Le problème se pose pour le soja. Aujourd'hui je vous rappelle que nous
importons 70 % de la consommation et de nos besoins et que le
mélange est systématiquement réalisé au niveau des
importations. Je ne vois pas pourquoi nous traiterions différemment ce
qui est produit sur notre sol et ce qui est importé.
D'autre part, il y a une demande du consommateur et ce n'est pas de
gaieté de coeur que nous nous imposerons une filière
différente. Il y a une demande et si elle est réelle,
justifiée, nous y répondrons.
Je rappelle que l'agriculture est là pour répondre aux demandes
du consommateur. A mon avis, le débat va dans le bon sens, il faut que
l'on s'explique et que le bon de commande soit clair.
M. le Président
-
Monsieur Molle,
la réponse aux industriels.
M. Molle
-
Notre puissance d'achat sur le
marché mondial, d'accord...
On parle de soja et de maïs et, pour les industriels de l'alimentaire, ces
produits sont utilisés en tant qu'additifs en très faible
quantité et font l'objet de transformations industrielles dans des
usines importantes.
Puisque, contrairement à ce que vous pensez, nous sommes de faibles
acheteurs de soja - je parle de l'industrie alimentaire - nous
n'avons aucun poids par rapport à l'association américaine de
production de soja.
En revanche, et c'est l'histoire des 1 000 ha de maïs en France,
si les chaînes de transformation sont plus courtes, nous avons des
possibilités d'obtenir des lots non-OGM, mais nous avons
également ces possibilités sur les chaînes longues.

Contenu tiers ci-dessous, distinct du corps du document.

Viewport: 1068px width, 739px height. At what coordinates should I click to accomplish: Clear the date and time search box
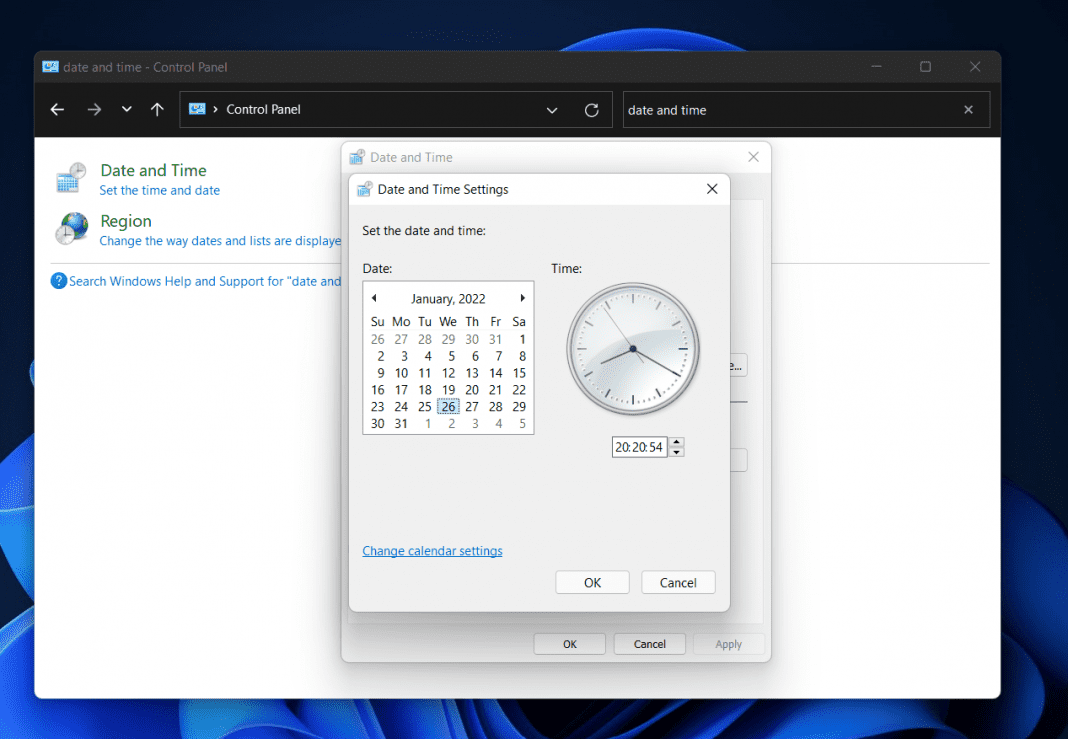pos(967,110)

C'est comme si on disait que le bio n'est pas possible. Le maïs Waxy aux
Etats-Unis est récolté de façon très
précautionneuse, de façon séparée car il a une
composition particulièrement intéressante pour un marché
très particulier, très rémunérateur. Il est
possible de le ramasser de façon séparée, d'avoir des
filières séparées.
Le problème est que cela a un coût. Est-ce que le marché,
est-ce que demain le produit X vendu Y % plus cher sera acheté
sous prétexte qu'il pourra dire qu'il est non-OGM ?

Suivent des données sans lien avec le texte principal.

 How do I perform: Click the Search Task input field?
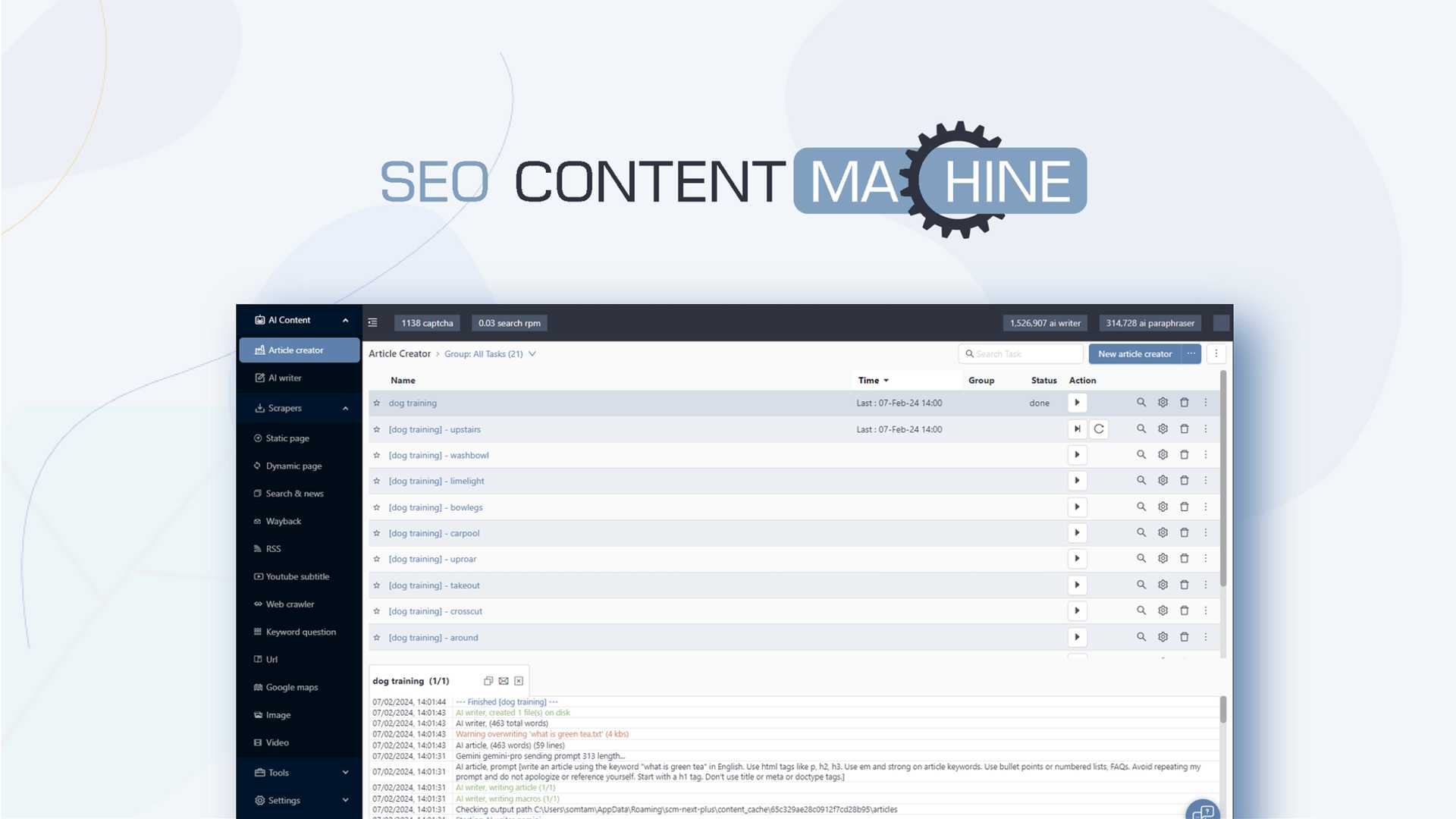pos(1025,354)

C'est à chaque industriel de prendre sa décision.
le Président
-
Nous sommes malheureusement
obligés de conclure.
Pour la presse qui est là, cette discussion était très
intéressante car nous voyons qu'à partir de la
réglementation adoptée, beaucoup de nouvelles questions sont en
train de se poser. Elles n'ont pas toutes été abordées au
fond ce matin, elles ont été effleurées.
Je signale qu'à l'Assemblée Nationale, nous avons un forum sur
Internet. Si vous pouviez l'annoncer, ce serait la meilleure manière
d'avoir un débat public. Je vous le redonne, vous tapez
www.assemblee-nat.fr
et vous avez ce forum.
Si on peut l'annoncer sur ces questions, je crois que pour les consommateurs
c'est très important, annoncer ce forum est un autre moyen de
débat.
Par ailleurs il y aura la Conférence de Citoyens dont j'ai parlé
hier et il y a les auditions ici qui sont publiques, ouvertes, contradictoires.

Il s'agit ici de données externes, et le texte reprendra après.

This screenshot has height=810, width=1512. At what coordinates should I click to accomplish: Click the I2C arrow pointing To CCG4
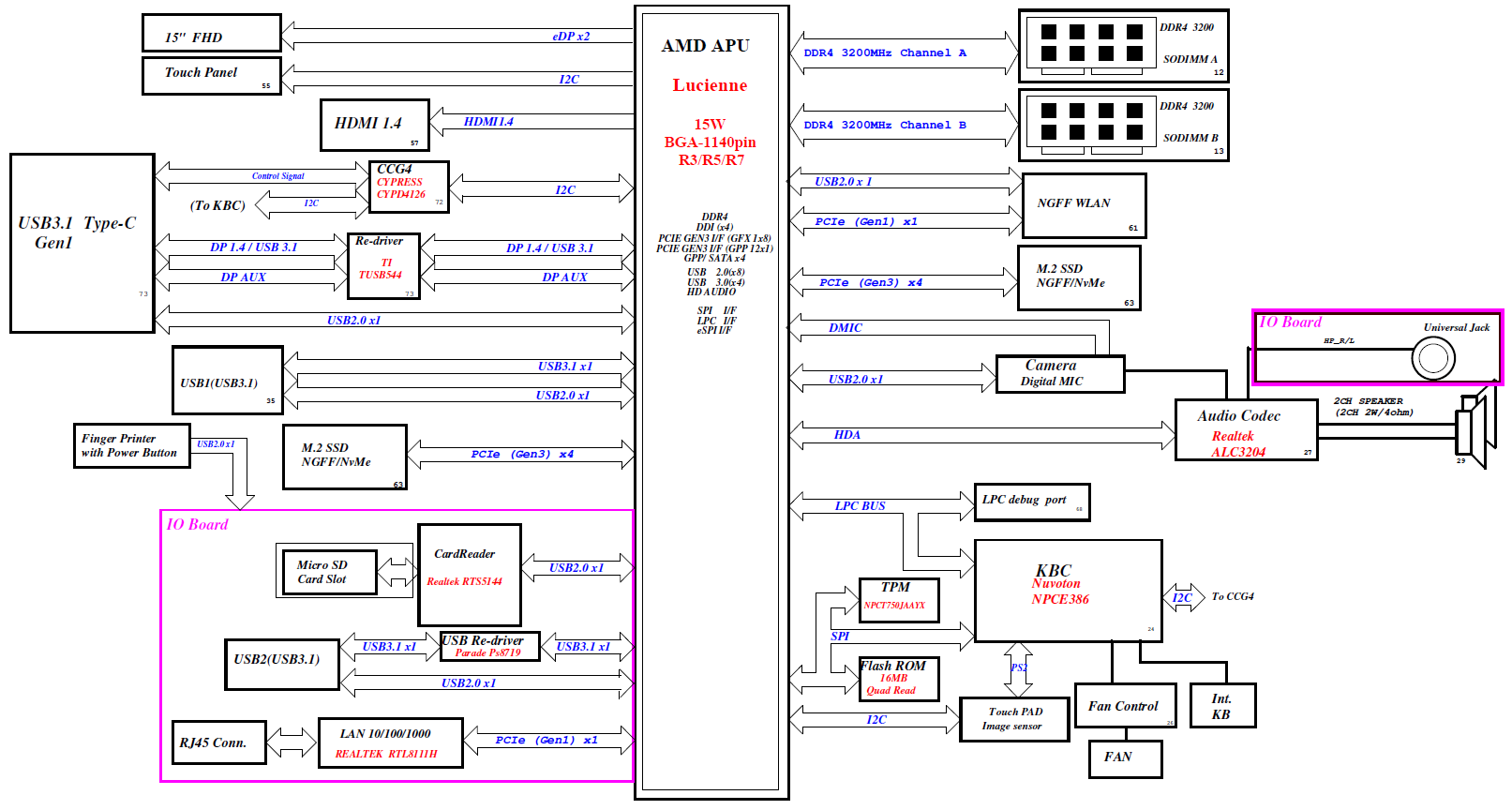coord(1185,597)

Il y aura également ce forum qui nous permettra d'avoir vos avis car ces
sujets sont très compliqués, notamment l'avantage pour le
consommateur qui est un vrai sujet. Le problème des seuils en est un
aussi de même que les responsabilités, la
traçabilité, la séparation des filières.
Sur toutes ces questions, je serai obligé de donner mon avis dans mon
rapport et je souhaiterais avoir l'avis d'un maximum de personnes.